言葉を形にする方法 2








疲れていたために寝てしまい、夜にふと目をさます。窓を開ければ銀世界。
月明かりと街の明かりが絶妙で、昼間の並盛とは一変していた。


「うっわぁ…綺麗。」つぶやいた言葉は空中で白くなる。
こんなふうに白くなるのは大気の汚れのせいだとか何とかテレビで見た気がするし、この時期はいつもこの状態ではあるけど…この景色の中に舞い上がる白は特別に感じる。言葉が目に見えるようで、嬉しくなった。



暫くして空腹感に気付き下へ降りる。
時計を見れば20時。
夜中というわけでは無いがチビ達も昼間の疲れですでに眠っていて、奈々はチビ達の手袋を楽しそうに編んでいた。

ふと、銀世界の夜道を散歩したいな。と思い立ち、「何か作ろうか?」と言った奈々へ「編み物を続けて、雪道を散歩もしたいからコンビニに行くよ。」と告げるとジャケットを羽織り家を出る。

少し遠回りをしながら家から2番目に近いコンビニまでサクサク雪道を歩く。


コンビニで肉まんとホットカフェオレを買うと、また来た道を辿る。
熱々の肉まんが無くなりかけた頃、近所の公園にさしかかり、もぅ少し外にいたくて足を踏み入れた。
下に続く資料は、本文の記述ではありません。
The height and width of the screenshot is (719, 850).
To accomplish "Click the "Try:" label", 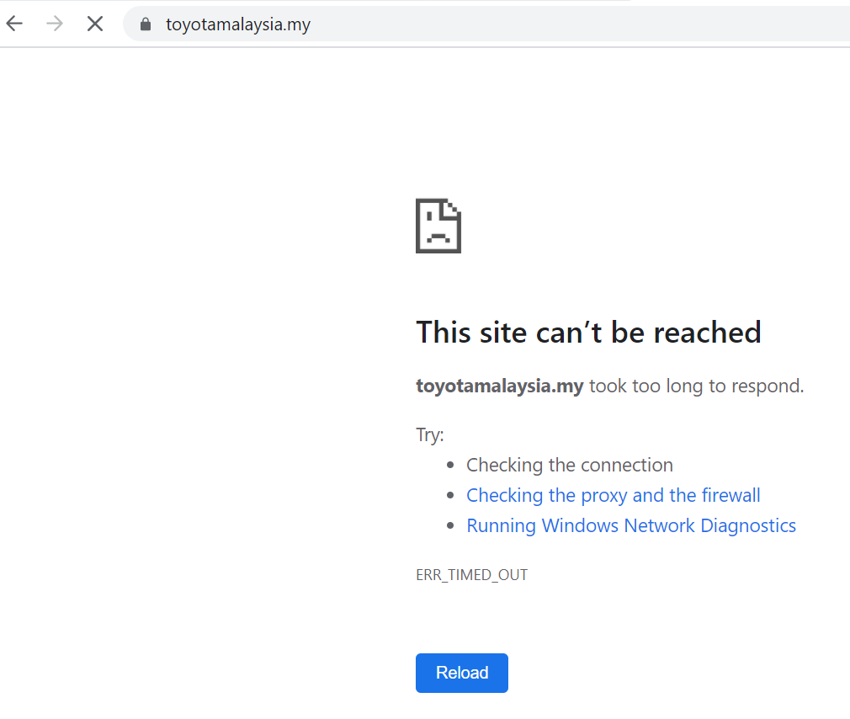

小さすぎず大きすぎずなその公園は、子供達が帰った後に降った雪のおかげで足跡一つ無い綺麗な雪原になっていた。


自分の為に特別に作られたと錯覚しそうな雪原の道なき道を中央まで歩き立ち止まり、自分にすらちゃんと聞こえない程の声で、それでも今の気持ちと彼の名を白く形にする。



何度か繰り返す。



最後に大きく息をはき、空を見上げればまっ白な月。



「落ちてきそう…」







「それは、困りますね」





はっきりと言った言葉ではあるが、独り言として呟いた言葉に返事があり、綱吉は驚いて振り向くと、雑誌を切り抜いたかのように絵になりすぎている男が雪原に立っていた。